In 2016 I started writing very bad haiku. Just three lines about something on my mind or about the day. I discovered that there was a large poetry community on Instagram. I started sharing there and using the prompts that were floating around. It was so nice to know other people who were drawn to poetry for whatever reason. I started getting more serious about it and published a book of poems in 2018. Poetry and writing have had to remain a very small part of my life as a mom, but it is very important to me that I keep this little thing just for me.
Several times over the years the idea of writing something longer has bounced around in my head, but as I said, I was sure I never had the patience for it. A book of short stories maybe. I actually wrote a whole poetry collection that told a story through poetry, but it never felt complete enough to publish. But a novel seemed like way too much of an undertaking. Not that I haven’t had ideas that seemed like stories I would love to read.

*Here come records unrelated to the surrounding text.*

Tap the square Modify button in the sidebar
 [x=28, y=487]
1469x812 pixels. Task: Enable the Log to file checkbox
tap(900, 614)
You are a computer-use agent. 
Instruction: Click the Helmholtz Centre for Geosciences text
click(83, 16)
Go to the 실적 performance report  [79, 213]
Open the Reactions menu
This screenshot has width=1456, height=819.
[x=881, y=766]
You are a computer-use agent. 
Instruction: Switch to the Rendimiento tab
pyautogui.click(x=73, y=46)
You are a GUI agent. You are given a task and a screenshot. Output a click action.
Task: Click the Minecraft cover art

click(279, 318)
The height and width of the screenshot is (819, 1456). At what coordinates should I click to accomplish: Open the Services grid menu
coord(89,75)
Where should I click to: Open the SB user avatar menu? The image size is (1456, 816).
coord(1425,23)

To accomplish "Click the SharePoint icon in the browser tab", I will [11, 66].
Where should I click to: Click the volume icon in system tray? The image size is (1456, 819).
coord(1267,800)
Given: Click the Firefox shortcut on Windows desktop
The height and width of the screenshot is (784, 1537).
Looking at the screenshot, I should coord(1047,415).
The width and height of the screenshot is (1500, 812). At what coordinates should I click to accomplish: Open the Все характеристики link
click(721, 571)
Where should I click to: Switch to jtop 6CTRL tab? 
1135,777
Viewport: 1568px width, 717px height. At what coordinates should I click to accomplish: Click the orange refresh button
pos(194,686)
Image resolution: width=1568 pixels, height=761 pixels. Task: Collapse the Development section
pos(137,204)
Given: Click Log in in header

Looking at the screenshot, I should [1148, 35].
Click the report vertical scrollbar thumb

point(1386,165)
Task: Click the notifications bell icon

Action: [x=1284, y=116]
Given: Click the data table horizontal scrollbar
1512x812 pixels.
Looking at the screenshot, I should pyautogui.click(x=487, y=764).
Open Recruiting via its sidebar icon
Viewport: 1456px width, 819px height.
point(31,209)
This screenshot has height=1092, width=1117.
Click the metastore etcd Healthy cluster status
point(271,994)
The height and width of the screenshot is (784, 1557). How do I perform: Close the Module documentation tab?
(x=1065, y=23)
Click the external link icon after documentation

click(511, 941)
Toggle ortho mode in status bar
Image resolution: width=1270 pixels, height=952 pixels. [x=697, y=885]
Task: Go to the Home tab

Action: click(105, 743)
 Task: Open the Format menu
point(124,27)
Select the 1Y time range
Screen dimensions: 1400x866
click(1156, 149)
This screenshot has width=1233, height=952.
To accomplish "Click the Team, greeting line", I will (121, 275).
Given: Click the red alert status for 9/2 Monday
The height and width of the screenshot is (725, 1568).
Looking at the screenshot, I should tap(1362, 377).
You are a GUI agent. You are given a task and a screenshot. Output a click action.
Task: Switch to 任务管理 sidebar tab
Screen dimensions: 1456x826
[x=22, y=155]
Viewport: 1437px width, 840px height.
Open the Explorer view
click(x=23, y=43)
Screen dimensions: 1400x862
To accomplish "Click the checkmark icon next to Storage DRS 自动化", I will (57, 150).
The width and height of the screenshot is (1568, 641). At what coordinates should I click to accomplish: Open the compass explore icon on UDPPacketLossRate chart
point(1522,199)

But now, now there is a story that won’t let me go. I thought it was many different stories, but they were all just the separate pieces to this one story. My heart is saying this is the one. This is the story I have to tell. So I am writing it. I am giving myself a year to write and research and get at least a first draft. I am still a mom first, and my time is limited. A year seems like a good goal.
This is another thing this blog will come in handy for. Book updates, Process notes. Questions I am asking myself. It feels a little scary to announce to the world I am writing a novel. What if I fail? But it also feels like a commitment to take my writing to the next phase. I hope you’ll join me for the journey.